A Tuesday night slice of life: senior volleyball at Hart Park
Larry Hattern will not hesitate to dive to save a volleyball. He backpedals across a sand court in Hart Park, delivering quip after quip to his teammates and opponents. He races for one-handed digs and delivers pinpoint serves.
He is also 86 years old.
At 7 p.m. on Tuesday evenings, when every surrounding light is seemingly shut off except for those illuminating the volleyball and nearby tennis courts, when the only supplementary source of light comes from a couple of stars twinkling above, a small group of middle-aged adults and senior citizens gather at Hart Park. They’re an a band of friends affiliated with a program sponsored by the Orange Senior Center who play game after game of volleyball.
Really, though, it’s more for the social aspect, said group member Russ Jansen.
Eight of them showed up on Feb. 11. One brought a speaker, and Hattern said he wanted to play bluegrass music. He got his wish at the beginning, as the group played their first set to the twang of “We’re Steppin’ Out Tonight” by Bobby Hicks. But Linda Jansen, Russ’ wife, mentioned she doesn’t like country, and soon after, the music switched to rock - “Panama” by Van Halen.
Hattern and the Jansens are on the same team, and after a point, Hattern quips with Linda: “You don’t like country music? And he married you?”
The Jansens began playing volleyball in 2001, with many of this same group, every other Sunday at Eucalyptus Park in Anaheim. But they weren’t both Jansens at that time. The two met, along with many of their volleyball-mates, at a Catholic church in a divorced-and-widowed group.
“We fell in love, got married, there’s the short version,” Russ Jansen said with a chuckle.
Russ, perhaps 30 to 40 years younger than Hattern, engages in constant banter with his elder from nearly the moment the games begin. “What, you’re getting old?” he asks Jansen after the former misses a dig. At one point, Claudia Bosco, 68, who joined the group in 2016, yelled out the score from the opposite side of the net. Hattern asked her to speak up. “Some of us are hard of hearing,” Hattern said.
Jansen leaned in and yelled, “What?!!”
Once a year, Eucalyptus Park would have a picnic with a priest that would give mass. Hattern recalled “one of the guys” coming over and finding out that Hattern was not Christian, because Hattern told him he wouldn’t be attending mass.
“He looked at me and he said, ‘Well, how’d you get in this group?’” Hattern said. “And I said, ‘Well I snuck in when nobody was looking.’ And he almost fell on the floor laughing.”

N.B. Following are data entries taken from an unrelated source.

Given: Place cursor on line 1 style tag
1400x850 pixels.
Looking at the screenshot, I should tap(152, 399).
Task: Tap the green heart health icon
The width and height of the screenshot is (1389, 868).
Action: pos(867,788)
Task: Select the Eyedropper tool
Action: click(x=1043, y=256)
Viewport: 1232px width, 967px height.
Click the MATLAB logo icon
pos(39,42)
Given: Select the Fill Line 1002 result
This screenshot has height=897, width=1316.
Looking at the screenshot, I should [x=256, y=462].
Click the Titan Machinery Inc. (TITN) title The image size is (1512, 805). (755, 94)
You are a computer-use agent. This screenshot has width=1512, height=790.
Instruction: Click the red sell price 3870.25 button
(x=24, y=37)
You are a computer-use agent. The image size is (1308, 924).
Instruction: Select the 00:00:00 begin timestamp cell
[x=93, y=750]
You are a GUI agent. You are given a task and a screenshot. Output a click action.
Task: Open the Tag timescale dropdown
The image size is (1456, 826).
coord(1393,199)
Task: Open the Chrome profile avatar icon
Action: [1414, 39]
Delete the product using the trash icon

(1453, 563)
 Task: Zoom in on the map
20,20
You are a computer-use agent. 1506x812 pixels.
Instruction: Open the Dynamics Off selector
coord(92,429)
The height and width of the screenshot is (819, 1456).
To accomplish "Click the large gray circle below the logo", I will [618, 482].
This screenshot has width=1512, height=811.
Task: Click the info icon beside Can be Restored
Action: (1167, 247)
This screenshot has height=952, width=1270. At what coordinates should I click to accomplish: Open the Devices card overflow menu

Eventually, the group moved to their current stomping grounds at Hart Park. But after one summer eight years ago, when the park was overrun with kids freshly out of school, Hattern and the crew were suddenly out of a place to play. Thus, he had the idea to talk with the Orange Senior Center to set up a scheduled program.
“I said, ‘Hey, we’re a bunch of older people, we’re not sitting around watching TV, is there anything you can do for us?’” Hattern said.
On this particular Tuesday night, they played eight back to back games with less than a five minute break in between. Hattern seemed to barely break a sweat. Bosco, who worked for Kaiser Permanente, listed off a laundry list in between volleys of the benefits of playing outdoor volleyball at an older age. It’s good for cholesterol, blood pressure, heart disease, a lower chance of osteoporosis and depressio, he said.
“I consider us lucky because we are able to and we want to (play),” Bosco said. “It’s easier to sit at home with a cat.”
It’s rather difficult to imagine any of them sitting in an armchair stroking a cat. Hattern seemingly ignores the brace on his right leg in his movements and his volleys are returned back and forth across the net ten times. As Bosco rejoins play, she tosses a final line back over her shoulder in my direction.
“See, seniors, it’s no longer rocking chair, it’s rock-and-roll.”